= Tasks to perform =
A. In the clockwork excerpt, which two parts besides the pinion 330 does shaft 333 hold?
B. Reproduce the clockwork excerpt verbatim between "FIG. 9 shows" and "to be sustained.", inclusive.
C. List every figure number that the clockwork excerpt refers to, in the order each first appears.

= Source extract =

==*==

The intermediate means of transmission 33 presented in FIG. 7 essentially comprise the pinion 330 already seen above, as well as a second transmission wheel 331 mounted on a shaft 339. We recall that the shaft 333 holding the pinion 330 also holds the cam 310 as well as the rotor 321. The intermediate means of transmission 33 allow the different torques coming into play in the device to be combined.

The release means 34 of FIG. 8 are of known construction. The release pallet 340 is integral with the oscillator (that is not presented in the figure), and oscillates about the shaft 341. During its oscillatory motion in the counterclockwise direction, the tooth of pallet 340 encounters a tooth of the escapement wheel 342, and imparts to it an impulse of torque in the clockwise direction. As the escapement wheel 342 is mounted on the same shaft 339 as the second transmission wheel 331 seen above, this impulse of torque is therefore transmitted from this transmission wheel 331 to the pinion 330. By appropriate fixation of the escapement wheel 342 on the transmission wheel 331, viz., in such a way that the impulse of torque be transmitted just after blocking of the pinion 330 by the blocking device described previously, the impulse of torque in a counterclockwise direction that is transmitted to the pinion 330 will release the cam 310 from its blocking position on the bolt 311, allowing the transmission wheel 30 to perform part of a revolution until the next blocking occurs. The time display 4 has thus advanced by a time segment corresponding to one movement of pallet 340.

FIG. 9 shows means 35 of power transmission to the oscillator which are of classical design, consisting of a transmission wheel 350 fixed on the same shaft 339 as the wheel 331 and the escapement wheel 342, and of a shaped part 351 that is mounted on the shaft 341 seen above and attached to the balance wheel of the hairspring (not shown). When the wheel 350 turns clockwise as indicated, and one of its teeth encounters the short side 352 of the shaped part 351 that is moving more slowly counterclockwise, the wheel 350 will furnish kinetic energy to the part 351 or to the hairspring, thus allowing the oscillatory motion of the oscillator to be sustained.

As indicated, the release means 34 and the means 35 of power transmission are of known design, and are here described as examples for a realization; other devices performing the same functions may thus be foreseen as a replacement.

The resulting torque on pinion 330 which consists of the essentially constant torque transmitted by the wheel 30 and shown in FIG. 4, and of the variable torque transmitted by the magnetic stator/rotor group and shown in FIG. 6, is shown in FIG. 10.

==*==

= Provided data =
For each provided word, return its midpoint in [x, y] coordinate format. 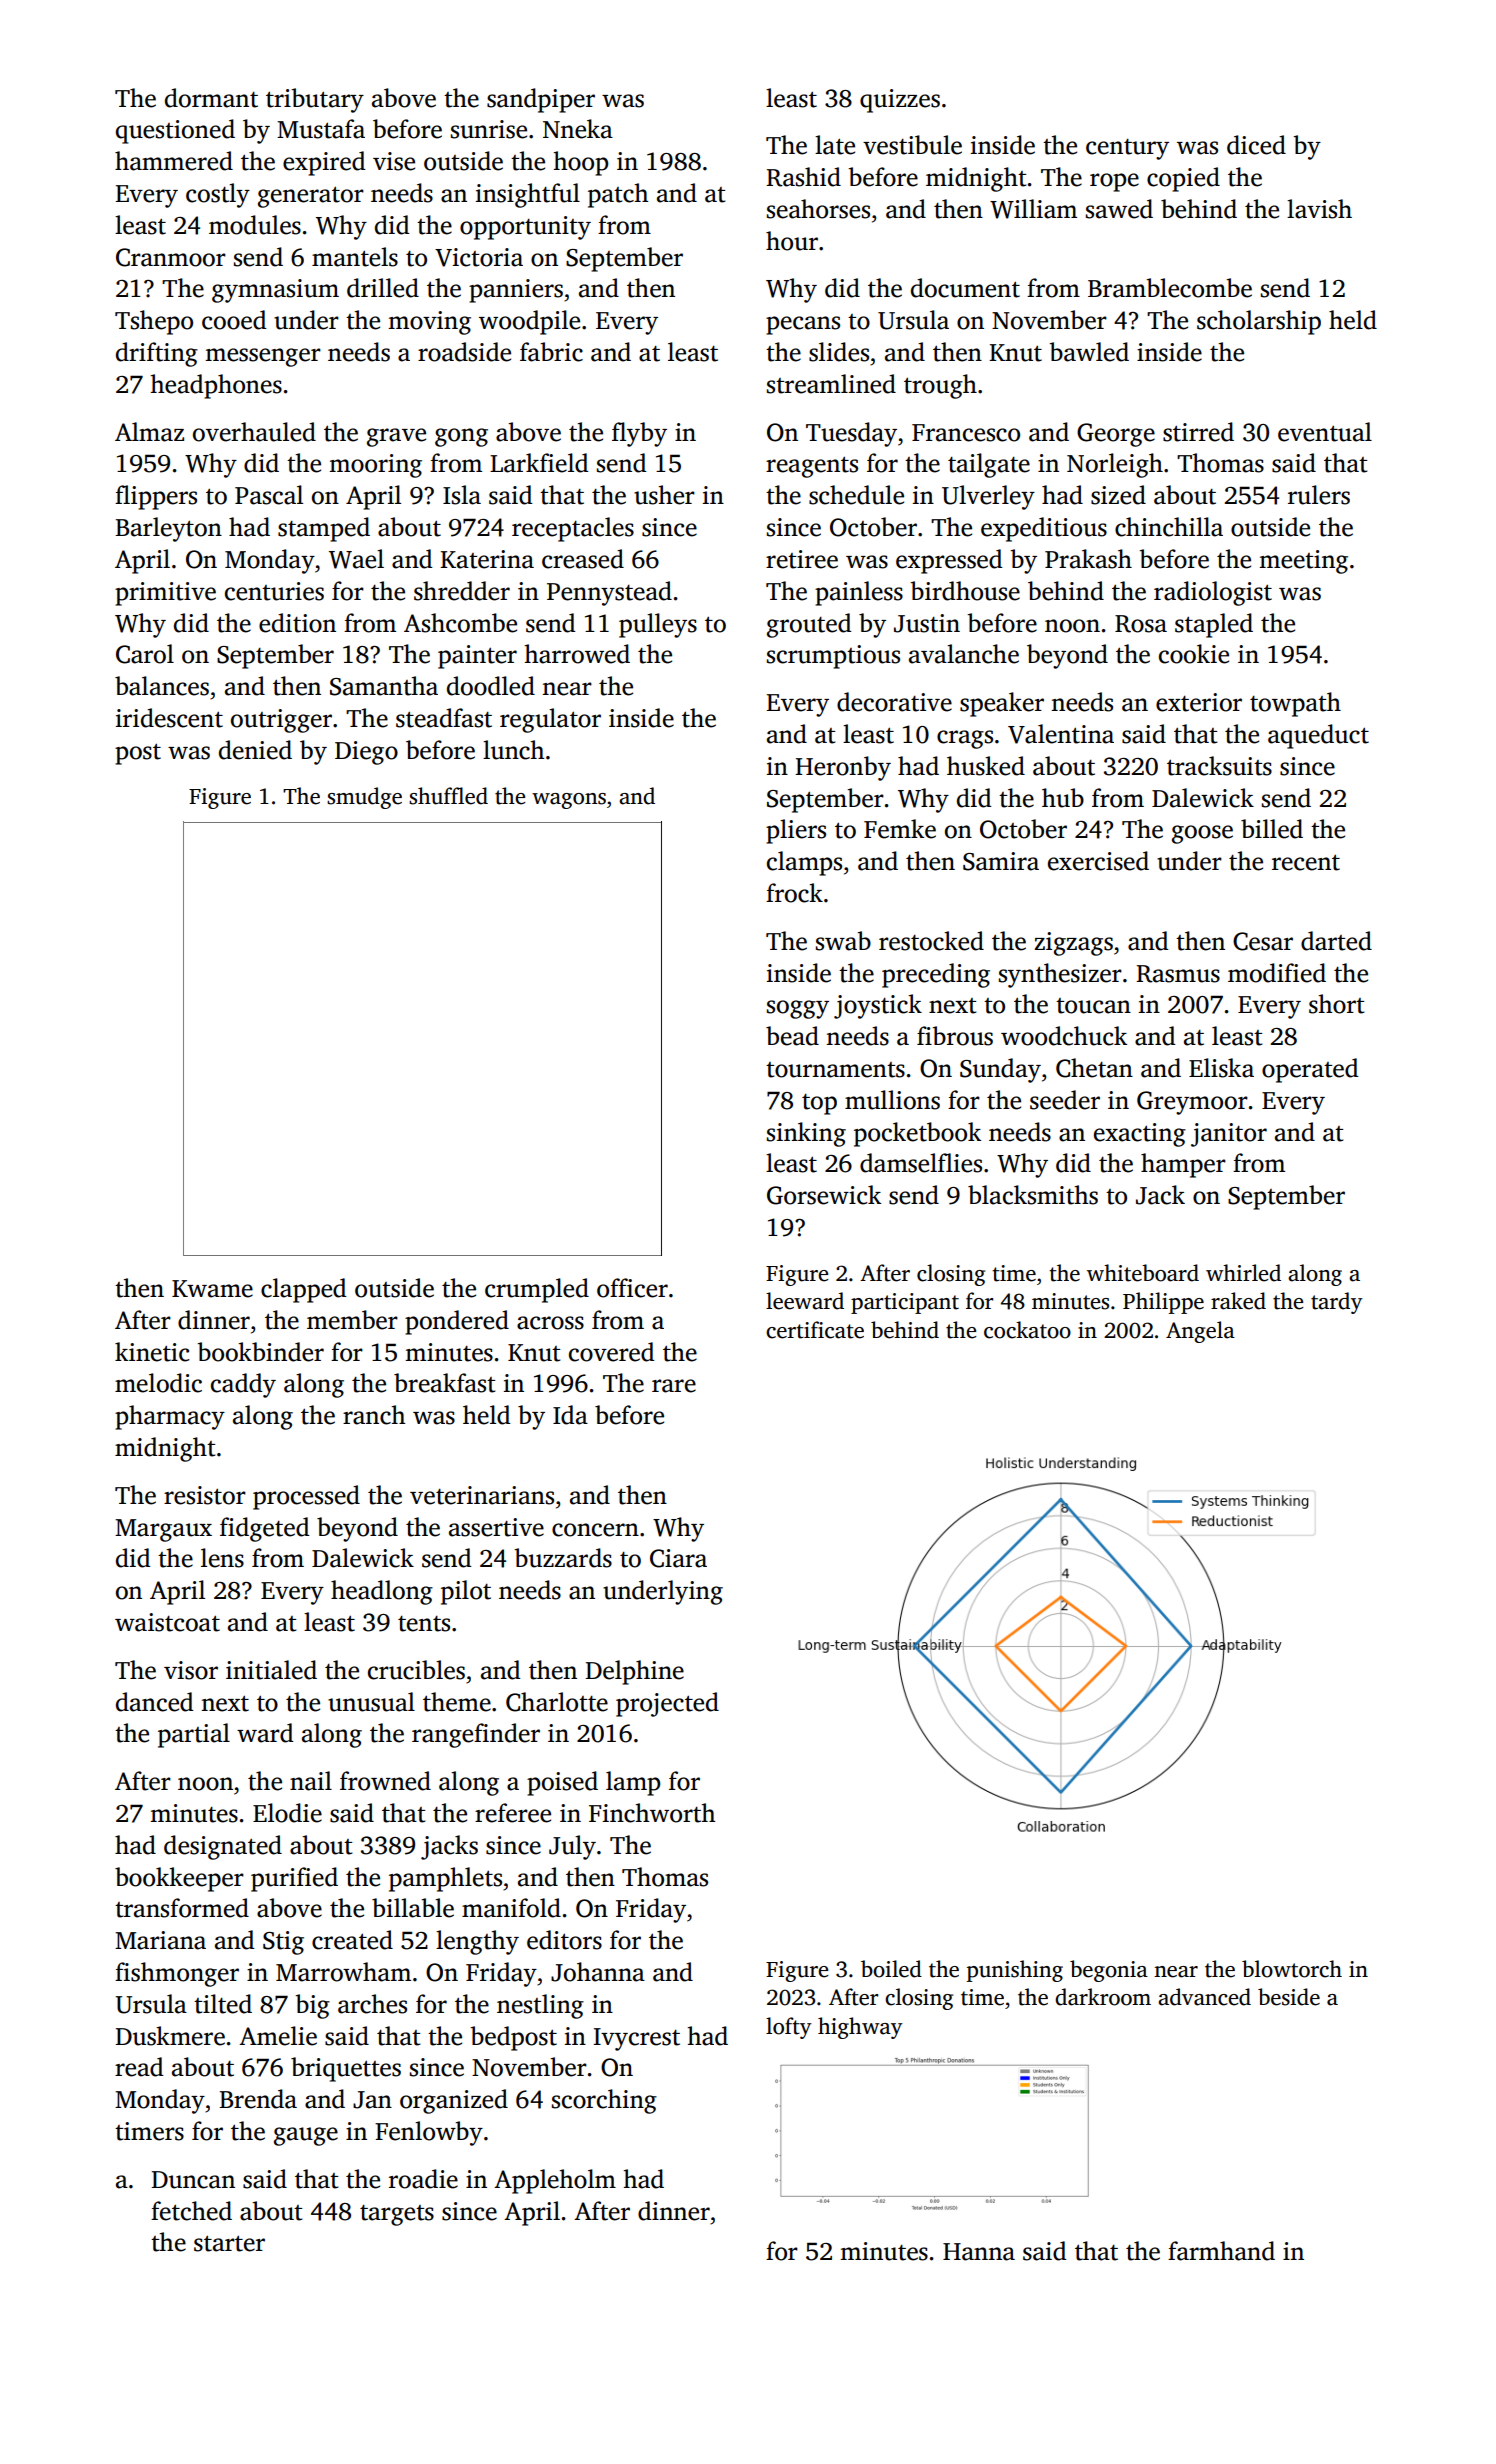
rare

==*==

= Solutions in order =
A. The cam 310 and the rotor 321.

B.
FIG. 9 shows means 35 of power transmission to the oscillator which are of classical design, consisting of a transmission wheel 350 fixed on the same shaft 339 as the wheel 331 and the escapement wheel 342, and of a shaped part 351 that is mounted on the shaft 341 seen above and attached to the balance wheel of the hairspring (not shown). When the wheel 350 turns clockwise as indicated, and one of its teeth encounters the short side 352 of the shaped part 351 that is moving more slowly counterclockwise, the wheel 350 will furnish kinetic energy to the part 351 or to the hairspring, thus allowing the oscillatory motion of the oscillator to be sustained.

C. FIG. 7, FIG. 8, FIG. 9, FIG. 4, FIG. 6, FIG. 10